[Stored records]
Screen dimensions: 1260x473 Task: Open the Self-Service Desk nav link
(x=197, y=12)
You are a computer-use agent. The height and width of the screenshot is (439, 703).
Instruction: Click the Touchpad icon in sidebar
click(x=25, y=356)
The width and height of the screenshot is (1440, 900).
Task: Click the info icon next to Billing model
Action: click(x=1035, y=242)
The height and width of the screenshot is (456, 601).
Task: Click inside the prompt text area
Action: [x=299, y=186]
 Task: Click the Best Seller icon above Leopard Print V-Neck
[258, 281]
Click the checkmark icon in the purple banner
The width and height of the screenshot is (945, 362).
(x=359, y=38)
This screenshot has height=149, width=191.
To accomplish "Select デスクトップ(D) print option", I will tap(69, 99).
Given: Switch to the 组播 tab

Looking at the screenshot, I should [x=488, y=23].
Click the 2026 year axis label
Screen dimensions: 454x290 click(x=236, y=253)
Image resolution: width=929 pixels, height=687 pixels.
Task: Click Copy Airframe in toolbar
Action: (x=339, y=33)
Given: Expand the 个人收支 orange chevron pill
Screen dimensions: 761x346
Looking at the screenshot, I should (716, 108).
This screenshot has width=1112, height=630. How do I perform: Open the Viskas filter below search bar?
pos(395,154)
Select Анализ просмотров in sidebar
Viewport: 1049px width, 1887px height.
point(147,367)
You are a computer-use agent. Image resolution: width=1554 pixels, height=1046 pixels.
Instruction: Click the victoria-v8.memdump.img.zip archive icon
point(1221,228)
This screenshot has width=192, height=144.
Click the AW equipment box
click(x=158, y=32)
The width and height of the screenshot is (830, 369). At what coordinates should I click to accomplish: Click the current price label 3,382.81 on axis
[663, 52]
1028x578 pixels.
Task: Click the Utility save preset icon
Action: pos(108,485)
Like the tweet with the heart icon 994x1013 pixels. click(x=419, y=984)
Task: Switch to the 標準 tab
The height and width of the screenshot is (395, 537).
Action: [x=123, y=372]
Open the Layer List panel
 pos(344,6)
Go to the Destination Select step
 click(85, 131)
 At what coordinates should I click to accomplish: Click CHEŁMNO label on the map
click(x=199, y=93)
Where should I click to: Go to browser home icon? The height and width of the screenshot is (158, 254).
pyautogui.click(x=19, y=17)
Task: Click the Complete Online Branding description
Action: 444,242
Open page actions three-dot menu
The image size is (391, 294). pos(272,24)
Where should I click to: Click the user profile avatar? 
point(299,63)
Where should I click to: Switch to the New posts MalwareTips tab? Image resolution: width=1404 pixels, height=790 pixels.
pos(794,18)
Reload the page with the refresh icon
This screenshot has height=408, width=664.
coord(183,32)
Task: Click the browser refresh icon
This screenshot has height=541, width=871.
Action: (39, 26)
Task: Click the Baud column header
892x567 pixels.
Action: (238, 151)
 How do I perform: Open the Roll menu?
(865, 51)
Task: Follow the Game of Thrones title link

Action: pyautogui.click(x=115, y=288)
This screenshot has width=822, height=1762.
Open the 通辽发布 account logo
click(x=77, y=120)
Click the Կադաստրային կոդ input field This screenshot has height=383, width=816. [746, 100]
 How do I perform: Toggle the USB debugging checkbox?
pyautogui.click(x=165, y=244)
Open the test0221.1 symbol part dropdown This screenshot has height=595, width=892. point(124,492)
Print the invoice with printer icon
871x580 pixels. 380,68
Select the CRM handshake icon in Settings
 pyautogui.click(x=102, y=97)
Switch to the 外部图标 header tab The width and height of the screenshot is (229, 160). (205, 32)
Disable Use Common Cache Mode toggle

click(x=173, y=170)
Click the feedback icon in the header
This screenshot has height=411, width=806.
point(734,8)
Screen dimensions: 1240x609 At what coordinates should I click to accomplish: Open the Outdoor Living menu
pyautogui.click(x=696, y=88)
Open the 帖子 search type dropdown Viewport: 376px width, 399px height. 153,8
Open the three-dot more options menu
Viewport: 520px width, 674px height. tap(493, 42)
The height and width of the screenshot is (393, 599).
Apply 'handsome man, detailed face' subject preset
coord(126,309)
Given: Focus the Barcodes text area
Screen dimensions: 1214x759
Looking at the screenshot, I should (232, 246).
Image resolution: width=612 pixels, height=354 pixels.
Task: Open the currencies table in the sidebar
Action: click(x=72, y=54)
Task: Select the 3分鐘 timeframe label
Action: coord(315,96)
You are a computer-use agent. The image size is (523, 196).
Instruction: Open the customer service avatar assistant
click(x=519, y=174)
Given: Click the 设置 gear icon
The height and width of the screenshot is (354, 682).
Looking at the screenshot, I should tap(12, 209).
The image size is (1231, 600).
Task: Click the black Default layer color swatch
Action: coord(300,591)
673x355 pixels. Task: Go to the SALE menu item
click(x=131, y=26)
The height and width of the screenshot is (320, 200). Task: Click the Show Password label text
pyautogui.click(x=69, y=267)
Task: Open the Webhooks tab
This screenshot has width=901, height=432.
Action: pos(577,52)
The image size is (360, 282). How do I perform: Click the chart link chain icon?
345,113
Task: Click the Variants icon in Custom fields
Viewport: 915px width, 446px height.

Goal of the exercise — Work out how many lines contain the word "dropdown" in the records, and answer with the number only.

Task output — 2